Activity – Your reply should consist of one number: how many lines below contain "computer".

Data in this exercise –
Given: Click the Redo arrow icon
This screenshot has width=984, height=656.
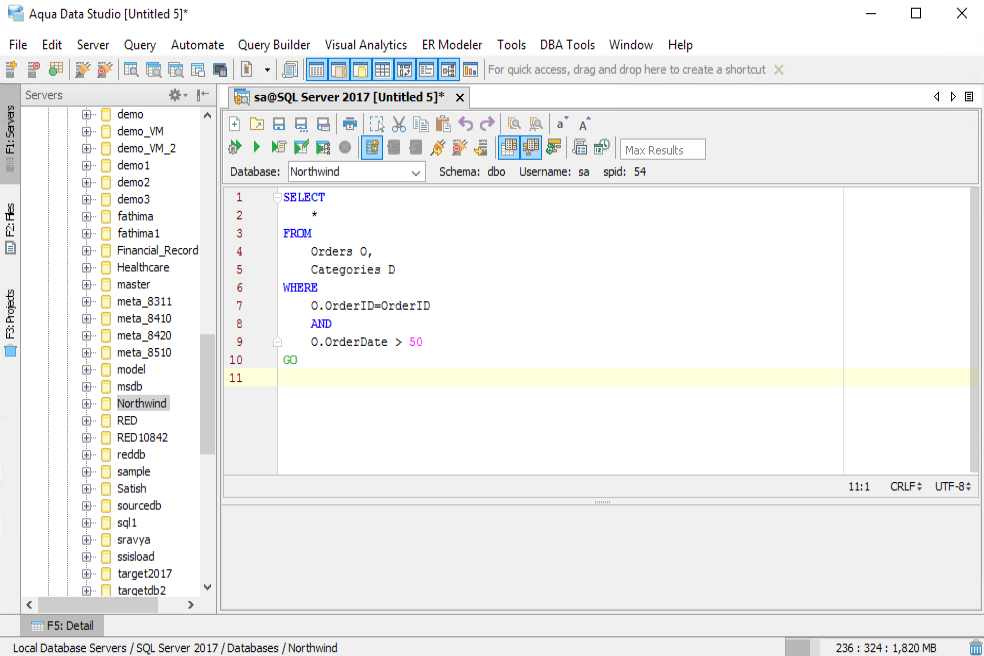Looking at the screenshot, I should (487, 124).
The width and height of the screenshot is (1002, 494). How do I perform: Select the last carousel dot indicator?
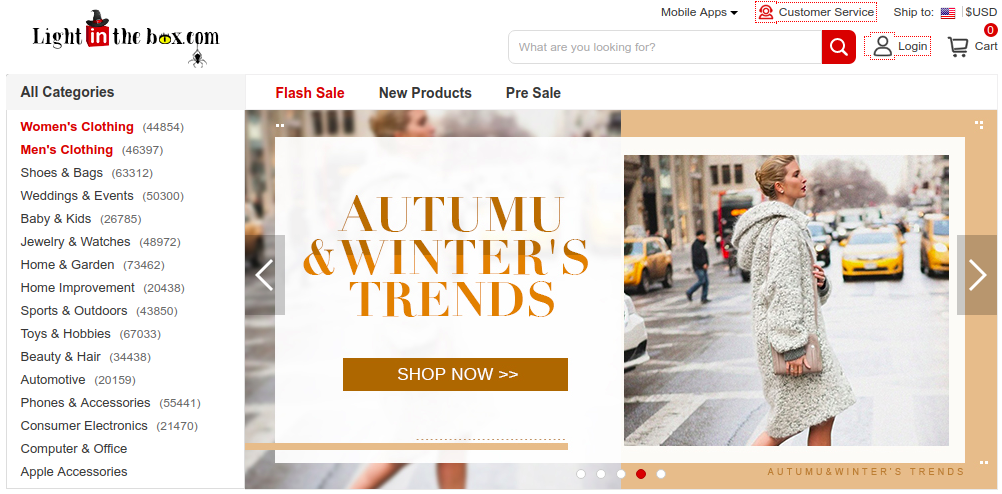661,474
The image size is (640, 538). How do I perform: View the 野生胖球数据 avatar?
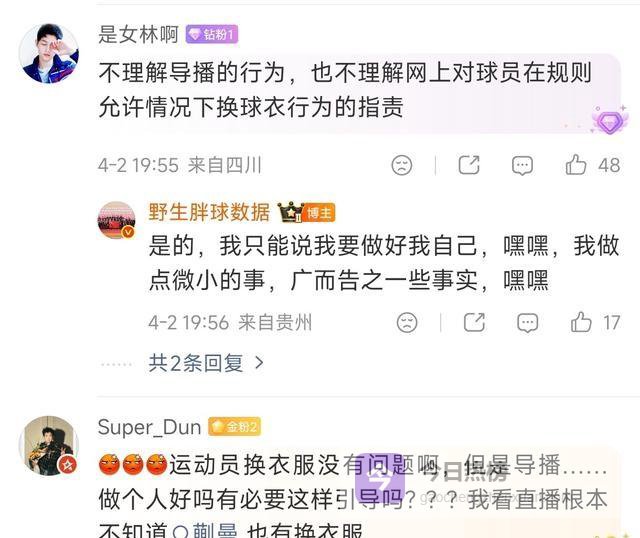point(117,220)
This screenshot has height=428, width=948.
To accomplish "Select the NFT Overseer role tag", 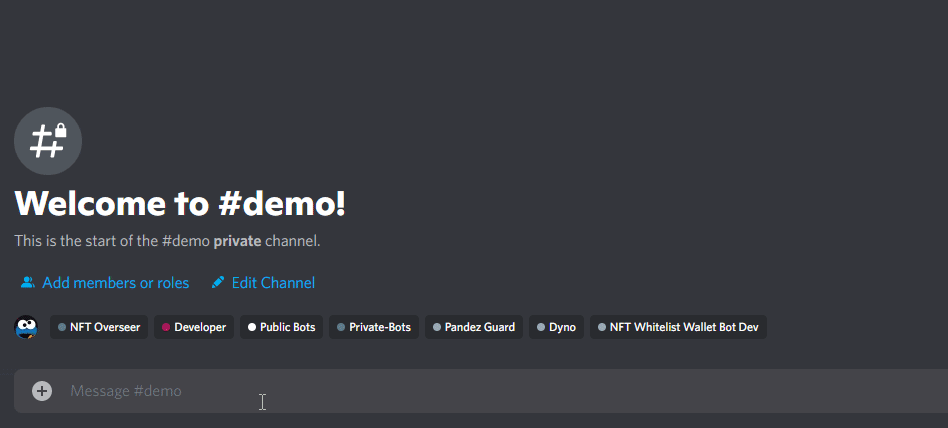I will click(99, 327).
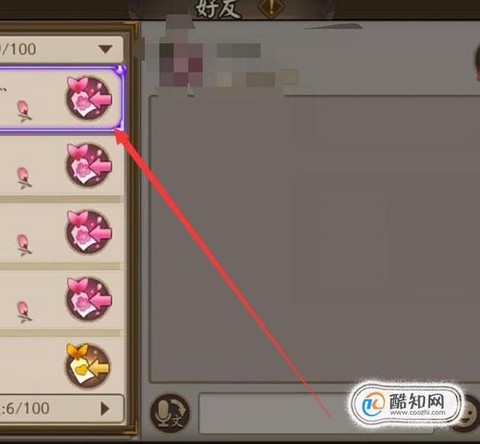Expand the 6/100 section arrow

coord(105,408)
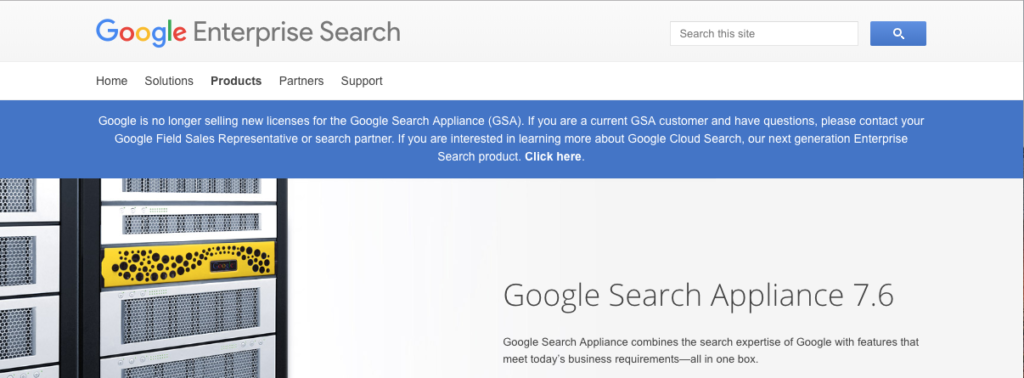
Task: Click the small logo on the yellow appliance
Action: (x=222, y=266)
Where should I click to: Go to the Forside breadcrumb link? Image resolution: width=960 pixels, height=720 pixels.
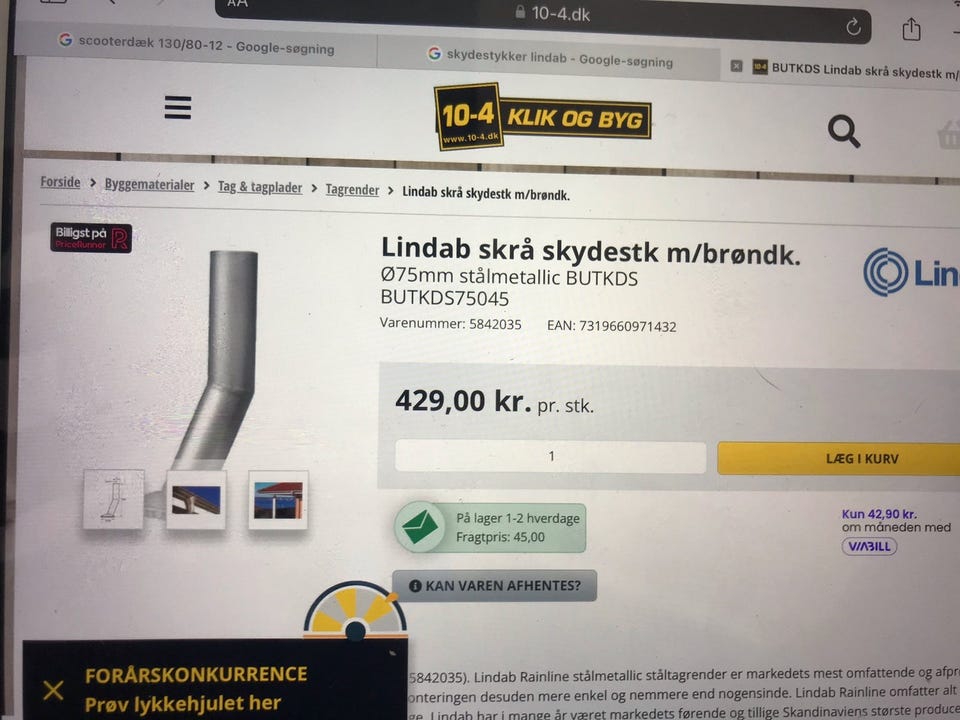tap(60, 182)
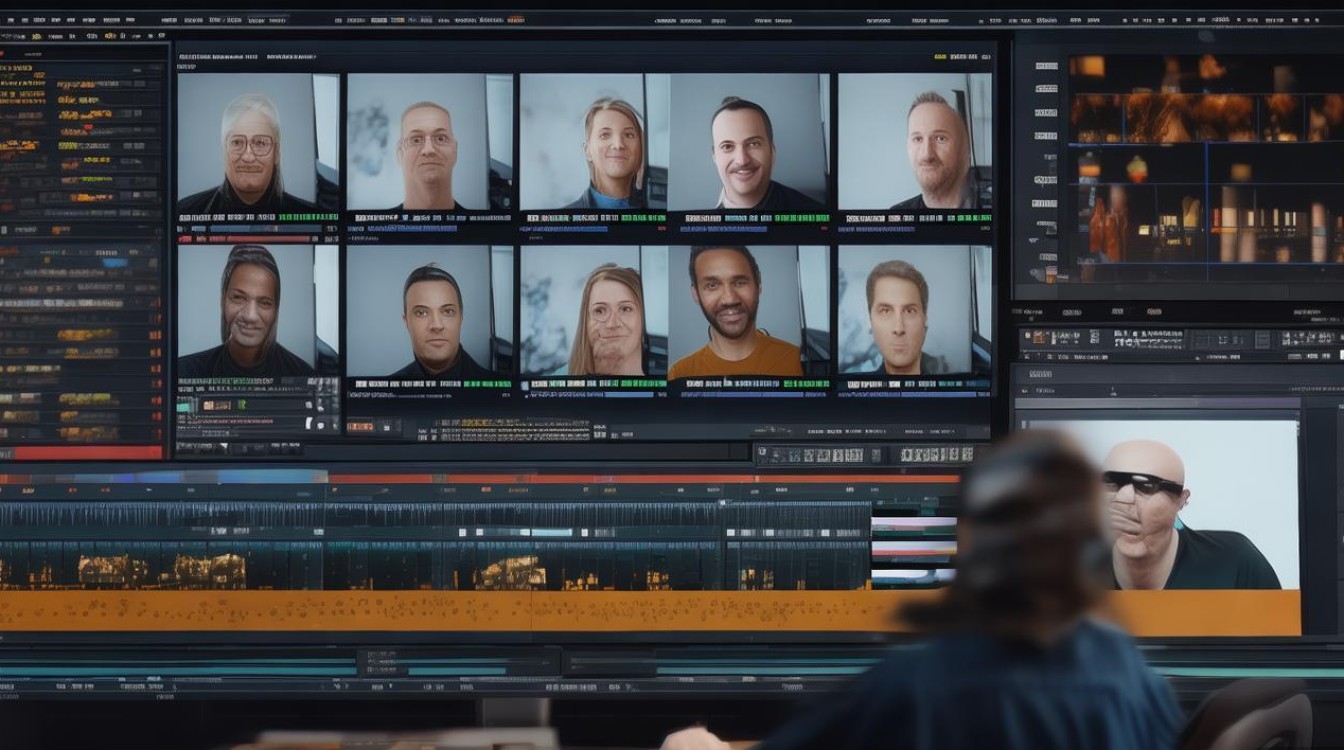The width and height of the screenshot is (1344, 750).
Task: Select the brown-haired man clip in bottom-right cell
Action: [x=914, y=310]
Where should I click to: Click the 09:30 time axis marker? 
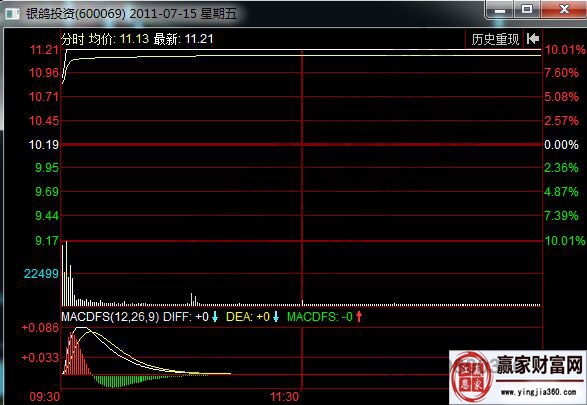pyautogui.click(x=45, y=397)
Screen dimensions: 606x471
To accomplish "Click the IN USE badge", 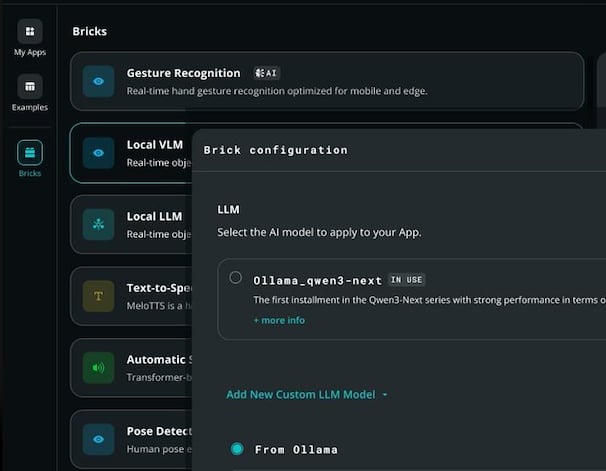I will click(x=406, y=280).
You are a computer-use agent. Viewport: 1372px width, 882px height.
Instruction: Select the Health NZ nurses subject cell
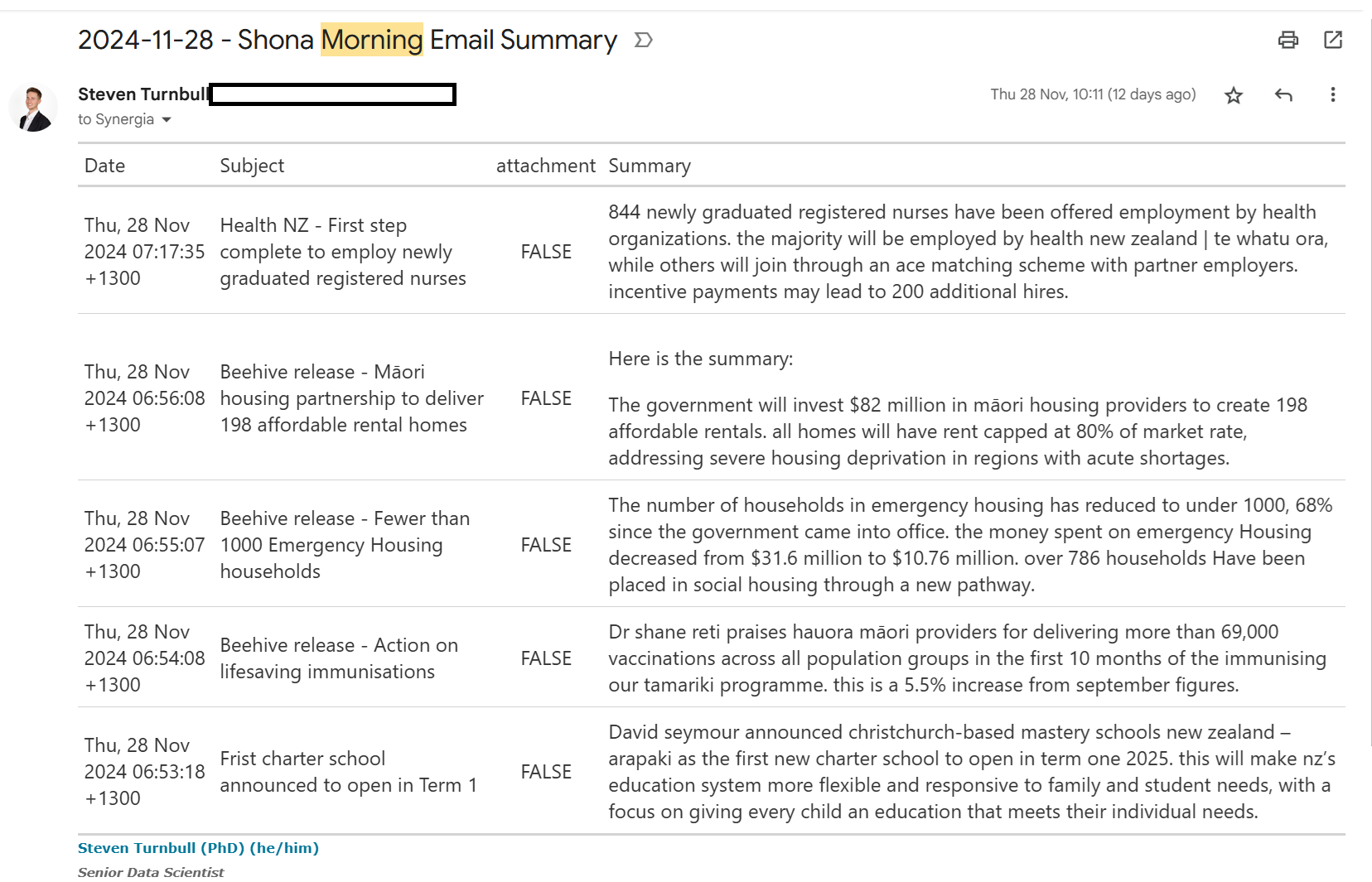point(342,252)
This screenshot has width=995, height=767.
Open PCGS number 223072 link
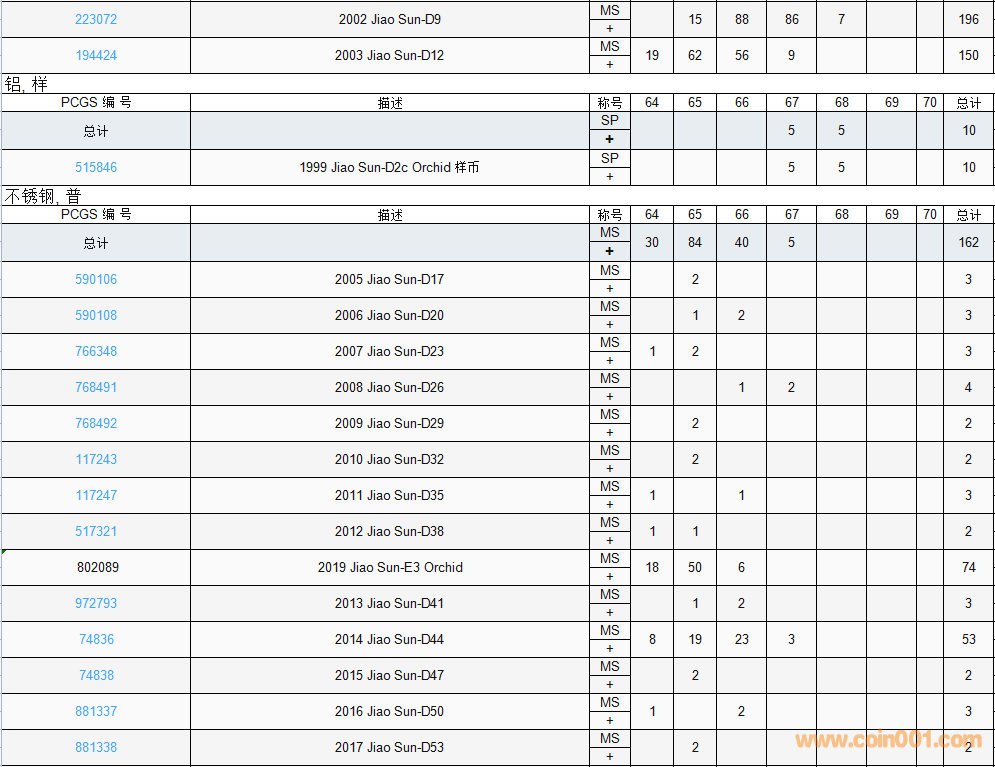coord(96,19)
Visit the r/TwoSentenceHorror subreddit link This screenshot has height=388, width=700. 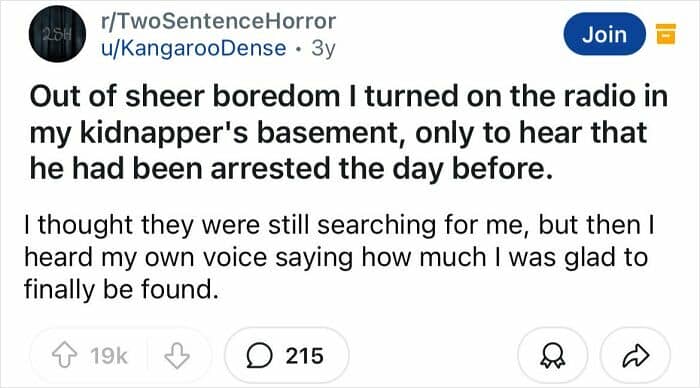click(x=219, y=21)
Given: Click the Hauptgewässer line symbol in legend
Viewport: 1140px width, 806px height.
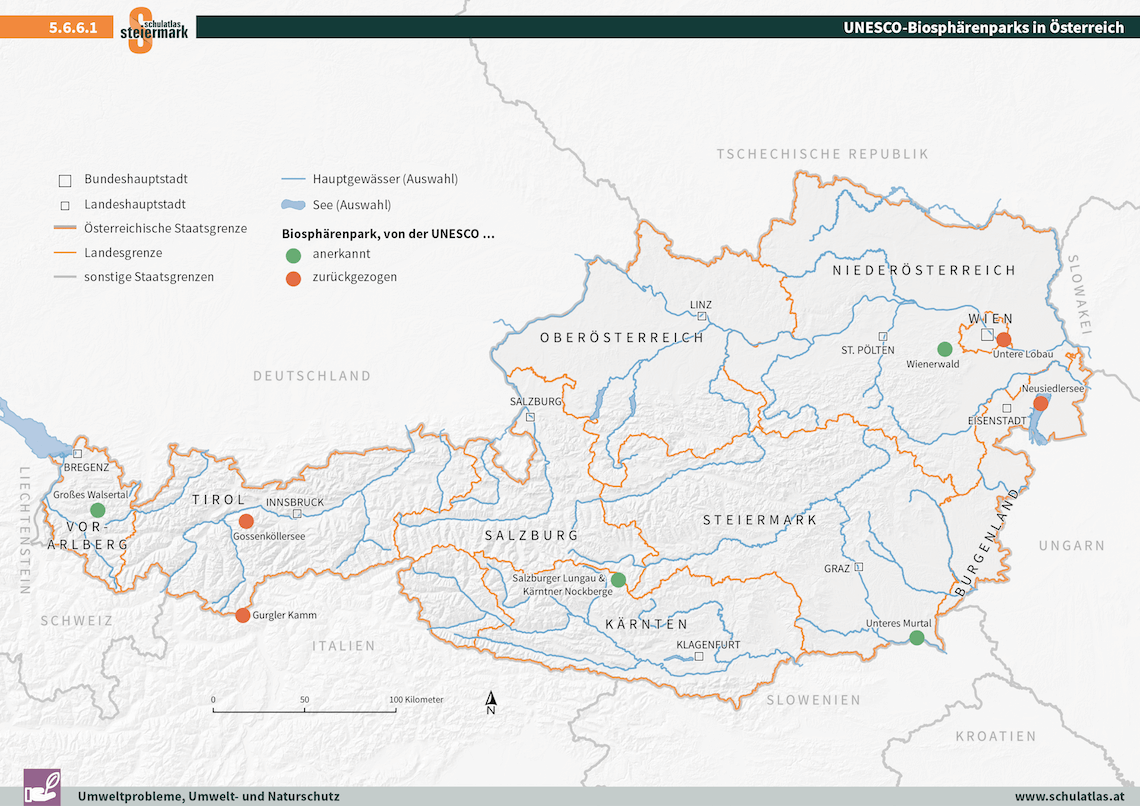Looking at the screenshot, I should (x=294, y=178).
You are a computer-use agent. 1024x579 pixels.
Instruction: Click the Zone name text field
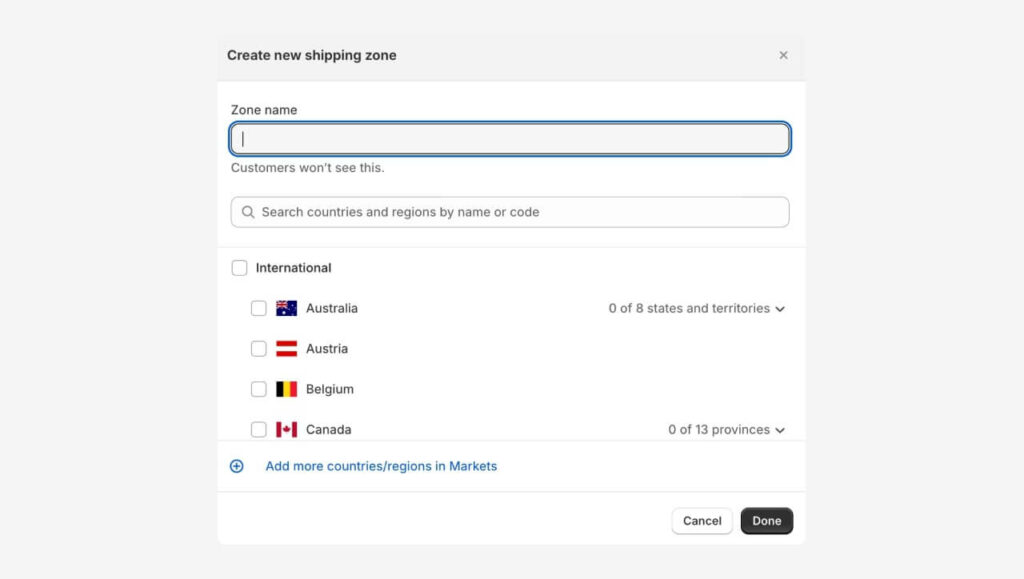pyautogui.click(x=510, y=138)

Solution to this problem – 2